This exercise asks for the whole listing to be restated exactly.

Dataset excerpts:

# # # # # # #

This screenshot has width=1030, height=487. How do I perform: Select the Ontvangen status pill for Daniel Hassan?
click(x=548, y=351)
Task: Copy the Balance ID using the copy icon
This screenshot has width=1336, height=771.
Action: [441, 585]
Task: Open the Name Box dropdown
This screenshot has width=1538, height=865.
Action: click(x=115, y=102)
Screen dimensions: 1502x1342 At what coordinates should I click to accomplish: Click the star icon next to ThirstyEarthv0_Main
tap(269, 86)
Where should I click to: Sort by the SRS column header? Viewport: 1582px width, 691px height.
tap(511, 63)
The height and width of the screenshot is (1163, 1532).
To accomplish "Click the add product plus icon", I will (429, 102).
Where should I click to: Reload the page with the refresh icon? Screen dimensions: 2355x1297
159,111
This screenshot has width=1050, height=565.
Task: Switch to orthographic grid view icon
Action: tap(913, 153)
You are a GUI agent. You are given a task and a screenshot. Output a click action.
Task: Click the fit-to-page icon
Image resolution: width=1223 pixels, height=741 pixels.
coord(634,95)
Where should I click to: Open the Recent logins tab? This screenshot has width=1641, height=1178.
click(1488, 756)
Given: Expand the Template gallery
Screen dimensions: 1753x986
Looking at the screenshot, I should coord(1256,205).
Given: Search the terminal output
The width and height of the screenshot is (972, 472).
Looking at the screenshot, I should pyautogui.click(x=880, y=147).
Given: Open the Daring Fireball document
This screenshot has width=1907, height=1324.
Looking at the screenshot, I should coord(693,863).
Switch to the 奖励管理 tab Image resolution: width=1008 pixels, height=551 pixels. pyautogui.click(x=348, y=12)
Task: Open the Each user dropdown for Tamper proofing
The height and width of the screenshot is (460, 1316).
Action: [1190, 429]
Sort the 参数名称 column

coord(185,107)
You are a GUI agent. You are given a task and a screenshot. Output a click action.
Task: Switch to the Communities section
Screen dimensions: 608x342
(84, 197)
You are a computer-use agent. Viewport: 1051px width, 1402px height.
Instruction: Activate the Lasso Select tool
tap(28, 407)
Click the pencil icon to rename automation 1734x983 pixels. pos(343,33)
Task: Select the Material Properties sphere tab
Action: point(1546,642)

# # # # # # #

Answer section:
This screenshot has width=1030, height=487. How do I perform: Select the Ontvangen status pill for Daniel Hassan?
click(x=548, y=351)
Task: Copy the Balance ID using the copy icon
This screenshot has width=1336, height=771.
Action: [441, 585]
Task: Open the Name Box dropdown
This screenshot has width=1538, height=865.
Action: click(x=115, y=102)
Screen dimensions: 1502x1342 At what coordinates should I click to accomplish: Click the star icon next to ThirstyEarthv0_Main
tap(269, 86)
Where should I click to: Sort by the SRS column header? Viewport: 1582px width, 691px height.
tap(511, 63)
The height and width of the screenshot is (1163, 1532).
To accomplish "Click the add product plus icon", I will (429, 102).
Where should I click to: Reload the page with the refresh icon? Screen dimensions: 2355x1297
159,111
This screenshot has width=1050, height=565.
Task: Switch to orthographic grid view icon
Action: tap(913, 153)
You are a GUI agent. You are given a task and a screenshot. Output a click action.
Task: Click the fit-to-page icon
Image resolution: width=1223 pixels, height=741 pixels.
coord(634,95)
Where should I click to: Open the Recent logins tab? This screenshot has width=1641, height=1178.
click(1488, 756)
Given: Expand the Template gallery
Screen dimensions: 1753x986
Looking at the screenshot, I should coord(1256,205).
Given: Search the terminal output
The width and height of the screenshot is (972, 472).
Looking at the screenshot, I should pyautogui.click(x=880, y=147).
Given: Open the Daring Fireball document
This screenshot has width=1907, height=1324.
Looking at the screenshot, I should coord(693,863).
Switch to the 奖励管理 tab Image resolution: width=1008 pixels, height=551 pixels. pyautogui.click(x=348, y=12)
Task: Open the Each user dropdown for Tamper proofing
The height and width of the screenshot is (460, 1316).
Action: [1190, 429]
Sort the 参数名称 column

coord(185,107)
You are a GUI agent. You are given a task and a screenshot. Output a click action.
Task: Switch to the Communities section
Screen dimensions: 608x342
(84, 197)
You are a computer-use agent. Viewport: 1051px width, 1402px height.
Instruction: Activate the Lasso Select tool
tap(28, 407)
Click the pencil icon to rename automation 1734x983 pixels. pos(343,33)
Task: Select the Material Properties sphere tab
Action: point(1546,642)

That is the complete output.